There are no photographs of Allena Finnegan, not a single one.  Not now, not ever. 

I feel confident in this declaration. 

I doubt there were childhood photographs of any of Miles and Maggie’s six children, and it is possible that there was never a single photograph of Miles, though I imagine that photographs once existed (and may still exist) of Maggie, who died in Peoria, Illinois in 1930. 

As the children grew into adulthood, so too did the consumer technologies of amateur photography. I haven’t seen them; however, just as there are photographs of their brother Frank, my grandfather, there must be photographs of grown up Rose, Annie, Nellie, and Mae.

But Lena didn’t grow up.

Allena (Lena) Finnegan was the fifth sister whose name could never seem to be recalled in the family stories.  She died when she was eleven-years-old in a freak wagon accident in Leadville, Colorado on July 2, 1906.  Her death made sensational headline news the following day on page 6 of the Leadville Herald Democrat

The story itself reads as follows:

An accident occurred yesterday afternoon about 3 o’clock which may prove fatal to little Lena Finnegan, the daughter of Mr. and Mrs. Miles Finnegan of Stringtown. 

H. Kissinger, driver for the J. B. Clune establishment on West Chestnut street, was delivering goods in Stringtown and Malta, and the girl got into the wagon for a ride to her home.  While standing in front of a house where Kissinger was leaving some groceries, one of the of the horses of the team became nervous and jumped over the tongue of the wagon.  Immediately a runaway ensued, the frightened horses tearing madly down the road upsetting the wagon and hurling the child against a telegraph pole.  Hastily summoning an express wagon Kissinger took her to a physician’s office.

The little one, who is only 11 years old, was screaming piteously and powerful anesthetics were administered when the surgeons proceeded to dress her wounds.  Her nose was broken, her jaw smashed and entire head lacerated and bruised, the brain being affected.  Several times during the dressing of her wounds life seemed to be extinct, and it was necessary to administer the most powerful drug known to materia medica, elixir of nitro glycerine, to  renew heart action.  After all that surgery could do, the poor little one, unconscious, was placed in a carriage and taken to her home at Stringtown, the presiding physicians expressing but little hope of her recovery.


While “little Lena” Finnegan is the occasion of this story, she is hardly the subject.  Neither are her parents nor poor Mr. H. Kissinger, whose small act of kindness went so horrifically awry.  They become merely the objects of a melodramatic news story—the drama of “a runaway” horse-drawn wagon tearing madly down the road, of a little girl’s brains dashed against a telegraph pole, of the valiant efforts by the good doctors using the most potent medicine known to mankind.  (If I teach Mark Twain’s Roughing It again, I will contextualize the book in part by having students read three days of the Leadville Herald Democrat for both content and style.)

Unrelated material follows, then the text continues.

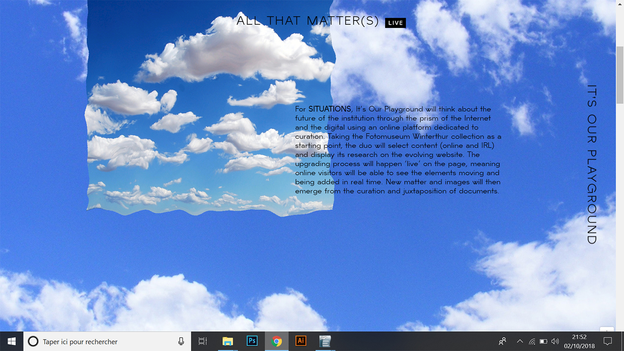Open Task View from the taskbar

point(203,342)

The last word on Allena Finnegan, as far as the local newspaper is concerned, comes in the final line with the image of “the presiding physicians expressing but little hope of her recovery.” There is no follow-up story, no death notice, no funeral announcement. The doctors’ bleak prognosis and the maudlin image of the unconscious child delivered home is enough to say “The End” in a story about a young, dirt-poor Irish girl whose death remains but a mere formality. Surname aside, the paper doesn’t need to explicitly say that she’s Irish; they’re all Irish in Stringtown.

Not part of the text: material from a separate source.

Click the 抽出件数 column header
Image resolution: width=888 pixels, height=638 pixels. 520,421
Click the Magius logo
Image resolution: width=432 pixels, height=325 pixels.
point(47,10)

We are given a death without a life, a body but no ghost. 


[Footnote to Lena Finnegan]

It turns out there may in fact be a ghost after all.

Last week, on Monday, May 13, 2019, the Republic of Ireland’s ambassador to the United States visited Leadville in order to acknowledge and support continuing research into the 1,700 to 2,000 unattended and unmarked graves in the “Free Catholic” (now called the “Old Catholic”) section of Evergreen Cemetery. Professor Jim Walsh of the University of Colorado Denver began this work three years ago as a student course project.

The remains of Lena Finnegan are likely here.